Gay Pride and Humility

It is June 1st already, which means the kickoff of gay pride month. I’m already seeing it pop up all over my Facebook feed. I’ve had to take some time and pray through how I am going to respond when I see these posts pop up, and I would encourage you to do the same. I am the first to admit that I am the king of snarky comments. It is an area where I have had to repent, and am growing in grace. I have had to issue apologies and delete comments. So, this is coming from a place of my own learning. Before I comment on these types of posts, whether from individuals or from businesses, I try to pray through the following:

Ephesians 4:29, “Let no unwholesome word proceed from your mouth, but only such a word as is good for edification according to the need of the moment, so that it will give grace to those who hear.”

Before you comment on something, try asking: Is this the moment that this comment is needed? There are many things that are true, but that doesn’t mean that this is the right time and place for it. Is it edifying? Does it give grace to those who hear?

Colossians 4:6 “Let your speech always be with grace, as though seasoned with salt, so that you will know how you should respond to each person.”

A couple of thoughts from this verse: Is our comment or response seasoned with grace? Is it full of salt (which adds value, but needs to be in small quantities). How is this response tailored to each individual? This verse says that we should know how to respond “to each person.” Ministry happens in relationships. A comment on a news article or business’s post can be seen by thousands, and makes it impossible to have a response that is to “each person” as this verse speaks of. Remember that comments on the post that a business makes is only read by people. Individual people.

Galations 6:1 “Brothers, if anyone is caught in any transgression, you who are spiritual should restore him in a spirit of gentleness. Keep watch on yourself, lest you too be tempted.”

We are supposed to correct our brother who is in sin. With gentleness. The question is, what context is this referring to? I don’t believe that this verse justifies trying to correct strangers or acquaintances online. There is a Biblical process for correcting a brother who is in sin (Matthew 18). We only have the authority to correct those who God has given us authority over (i.e., those in our church). We are to go to them and speak to them one on one. Online comments just cannot be in line with that process.

Many times, I have people ask me, “How do I convince (fill in the blank) that their homosexuality is a sin?” The questions to ask are, “Am I in a place of spiritual authority over them?” “Are they a believer?” “Have I developed a discipleship relationship with them?” “Have they given me authority to speak into that area of their life?” If the answer to any of those is “no,” then you are not a place where you should be condemning them for their sexuality.
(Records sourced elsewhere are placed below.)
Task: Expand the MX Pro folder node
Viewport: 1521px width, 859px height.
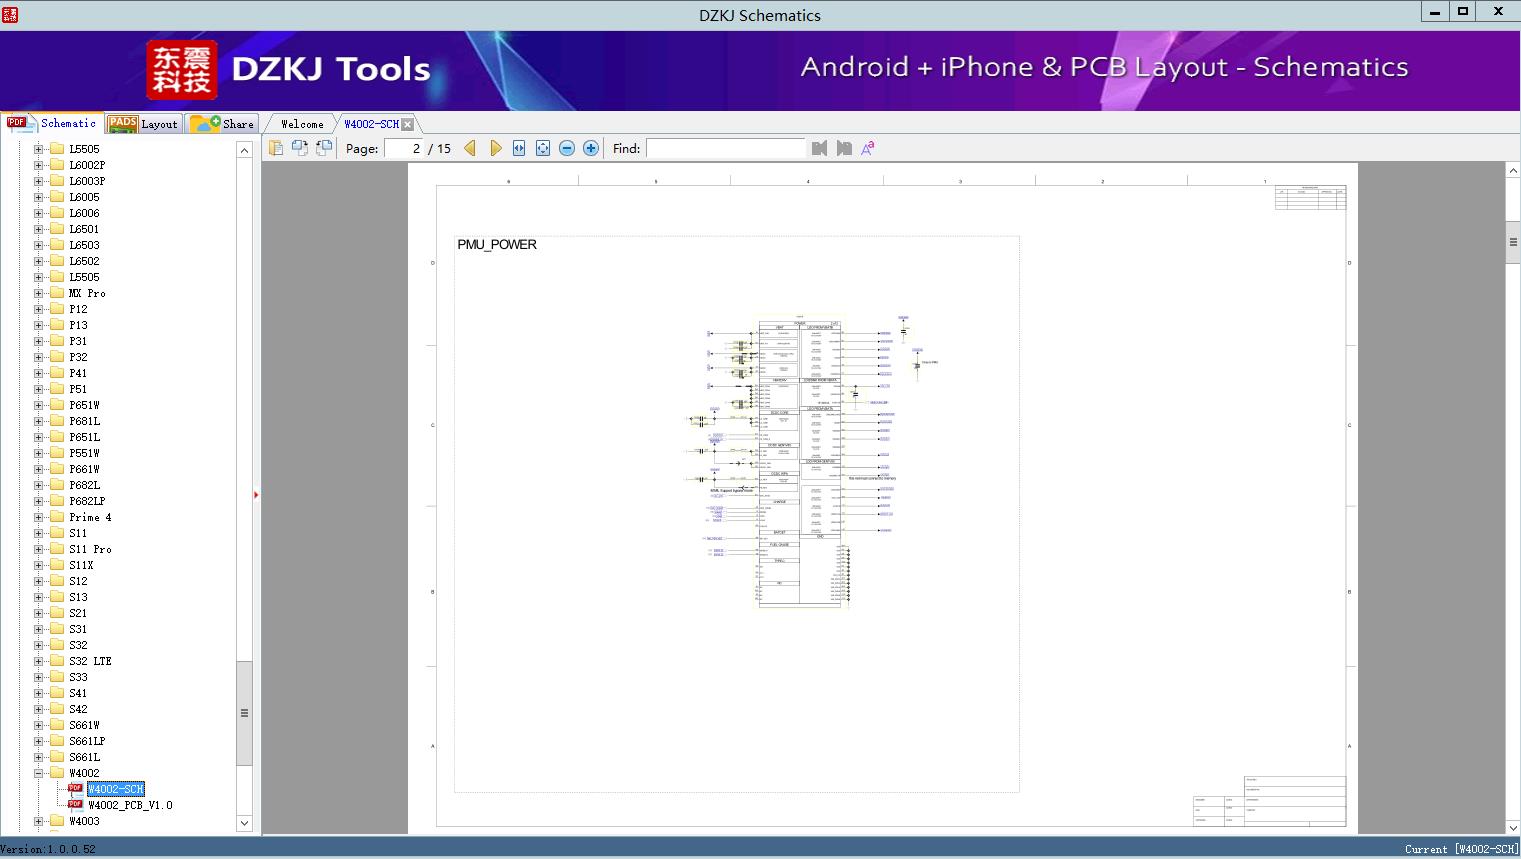Action: pyautogui.click(x=39, y=293)
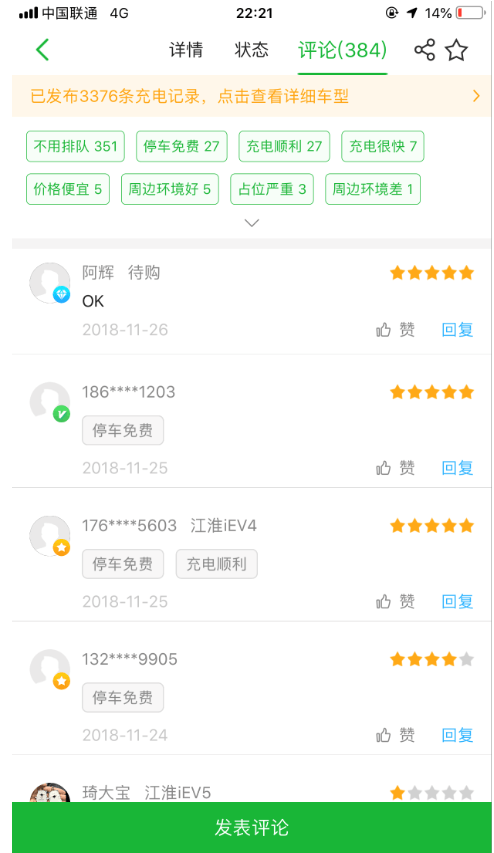Tap the green back arrow icon
Screen dimensions: 494x853
pyautogui.click(x=42, y=50)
If you want to see a change, get to know them. Develop a relationship. Care for them. Get to know them deep enough that you understand the idols their hearts are serving. Develop the kind of relationship in which you will be the person they run to when their sin fails them and they are hurting.

Posts such as “we are reclaiming the rainbow as a symbol for God’s covenant” does not make disciples, it does not soften hearts, nor does it build a relationship in which you can have an influence. I have seen many LGBTQ people come to know Christ and I know stories of hundreds of others. I don’t think I have ever heard of such a story that was the result of a Christian proclaiming that they are “reclaiming the rainbow,” criticizing businesses, or being a keyboard warrior. (and I have personally had to mourn and repent of the destruction I have caused with those tactics).

Proverbs 18:12,” Before destruction a man’s heart is haughty, but humility comes before honor.”

Pride is going to lead to destruction. That should bring us to our knees in mourning and pleading with God to change people’s hearts. Let’s not respond to pride with our own pride. Let’s model humility.This month is going to be hard for me. I am going to have to bite my tongue. I’m going to have to be quick to listen and slow to speak. I’m going to have to plead with God to give me a soft heart that would soften the hearts of others. Would you join me in that?